You are in charge of study the tobacco industry and its effects on the society wellbeing. To tackle that, the team of environmental economists (you included, of course) decided to approach this with the theory of externalities, (Recall, tobacco is a good that provokes a negative externality in society) and divide the project in 2 steps:
Step 1: The first step is to find the market equilibrium of the industry so a competitive equilibrium is found using the following functions:
Demand = Marginal Private Benefit (MPB) = 30 – 0.5Q
Supply = Marginal Private Cost = -1.5 + 0.4Q
Step 2: Through the team’s research and literature, you have found that the negative externality of smoking to society accounts for 60% of the total amount (quantity) of cigarettes in the market (Marginal External Cost (MEC) = 0.6Q).
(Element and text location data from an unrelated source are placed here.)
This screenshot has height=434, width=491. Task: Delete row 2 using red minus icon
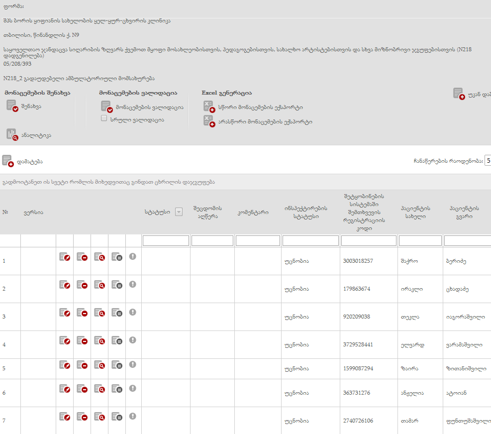(x=82, y=285)
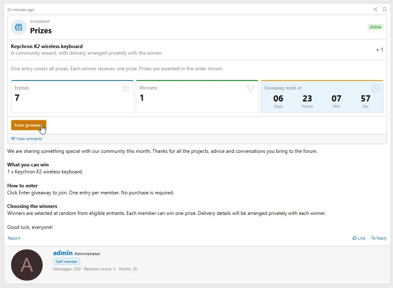The image size is (393, 288).
Task: Click the Reply arrow icon
Action: point(373,238)
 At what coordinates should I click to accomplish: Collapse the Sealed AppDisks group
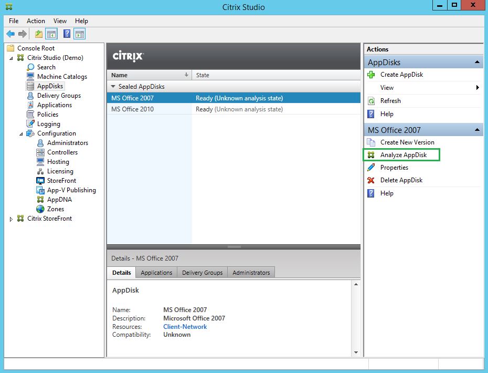[113, 87]
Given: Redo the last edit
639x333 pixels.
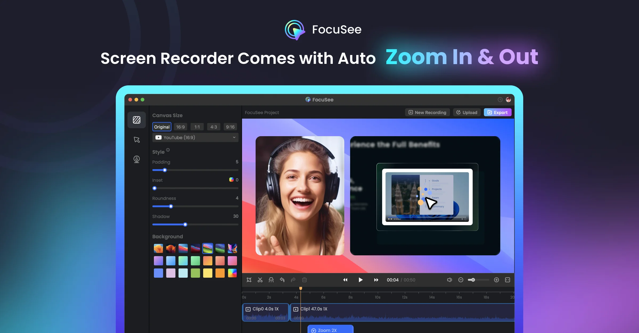Looking at the screenshot, I should (293, 280).
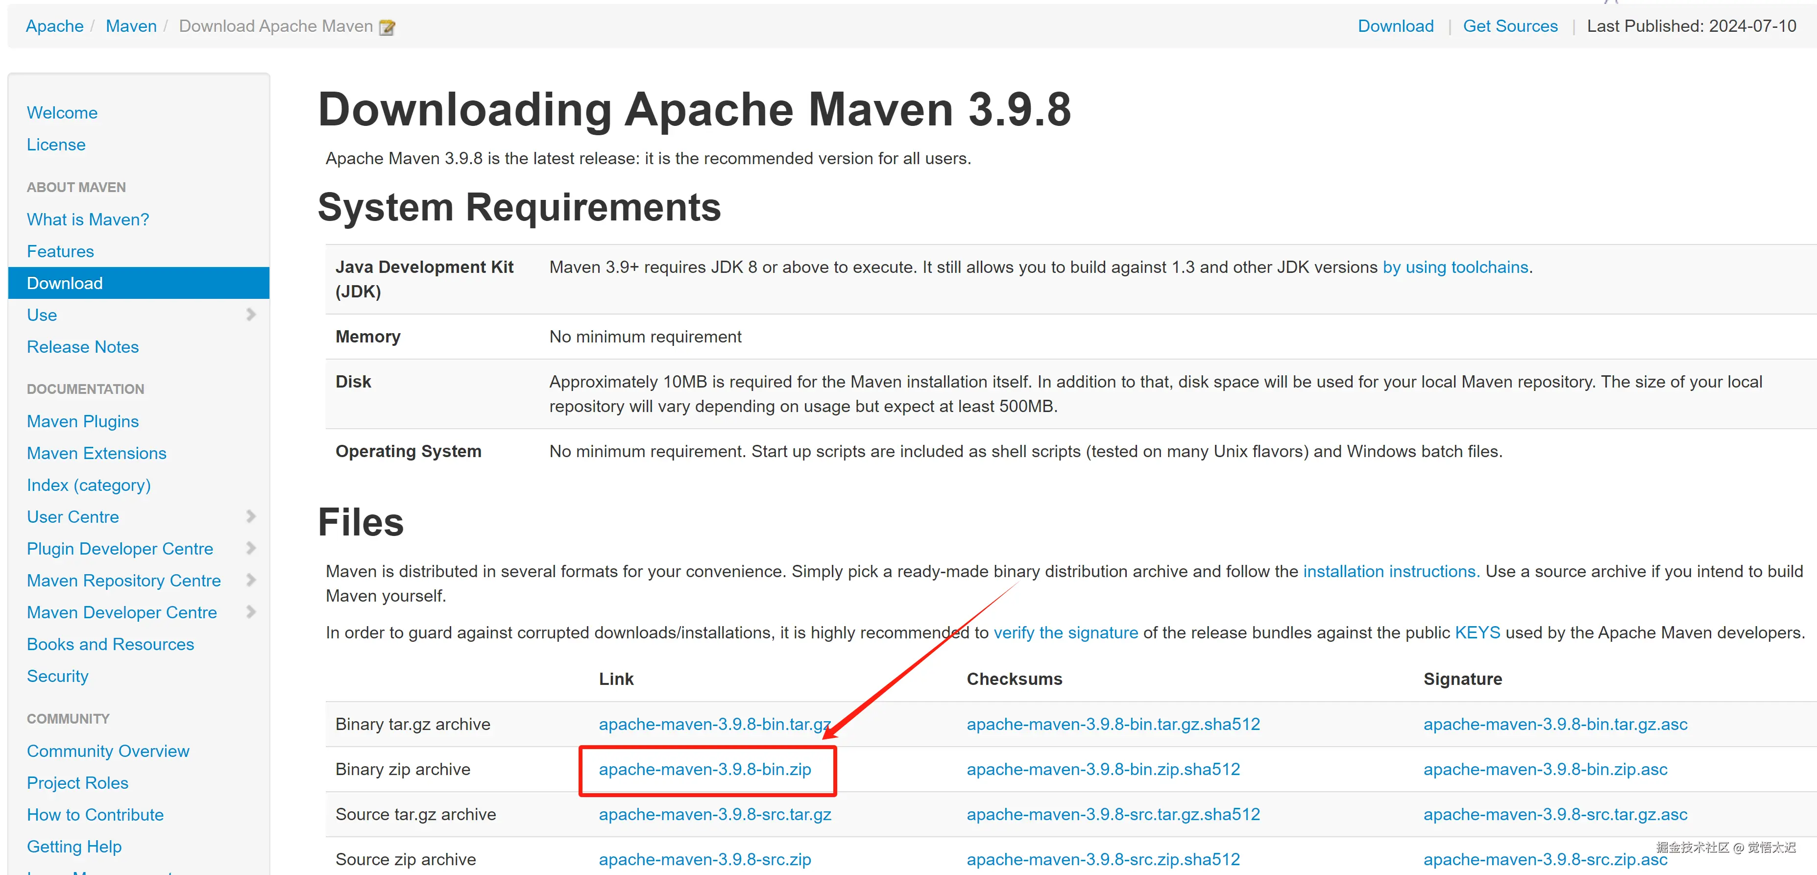This screenshot has height=875, width=1817.
Task: Click the top-right Download link
Action: point(1395,25)
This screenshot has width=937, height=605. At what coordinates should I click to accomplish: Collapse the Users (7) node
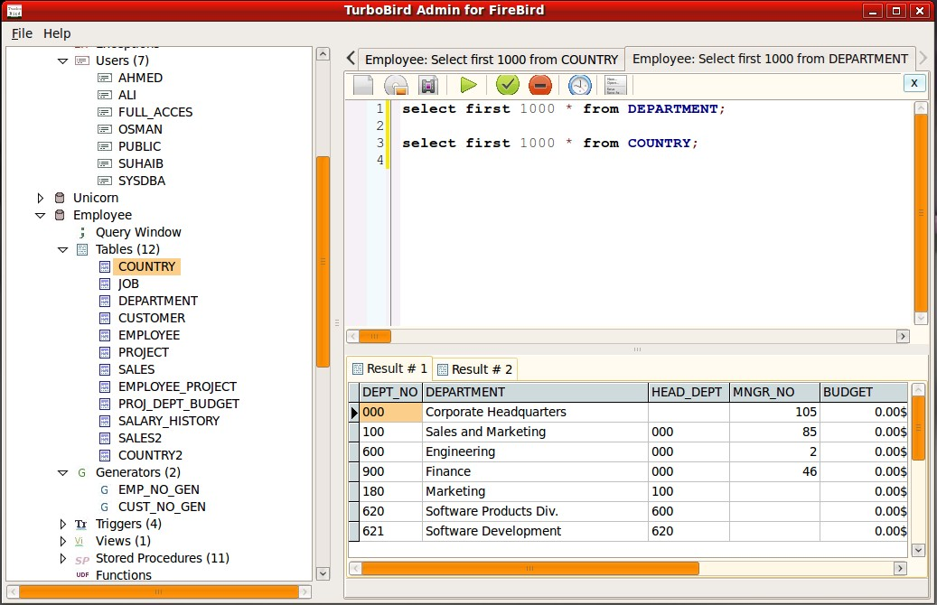(62, 61)
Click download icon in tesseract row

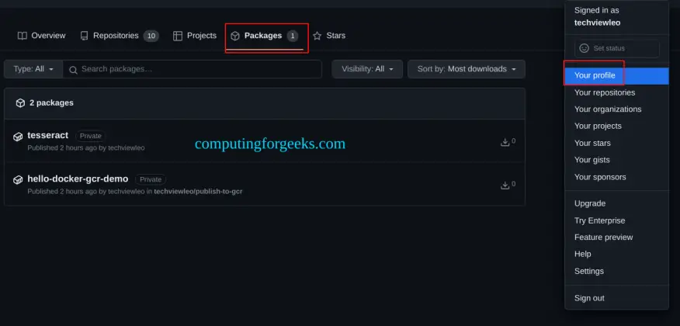pyautogui.click(x=505, y=142)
At competitive equilibrium, Marginal Private Benefit (MPB) = Marginal Private Cost (MPC) or Supply = Demand
1: Find the competitive equilibrium Quantity and Price.
At efficient equilibrium Marginal Social Benefit (MSB) = Marginal Social Cost (MSC)
2: Find the efficient equilibrium.
Recall (MSC=MEC+MPC), we are assuming the Marginal External Benefits are nonexistent (MEB=0)
3: Contrast the market conditions in both cases. For example, including externalities does the supply increase or decrease? Do prices go up or down? Please be specific and show all your work.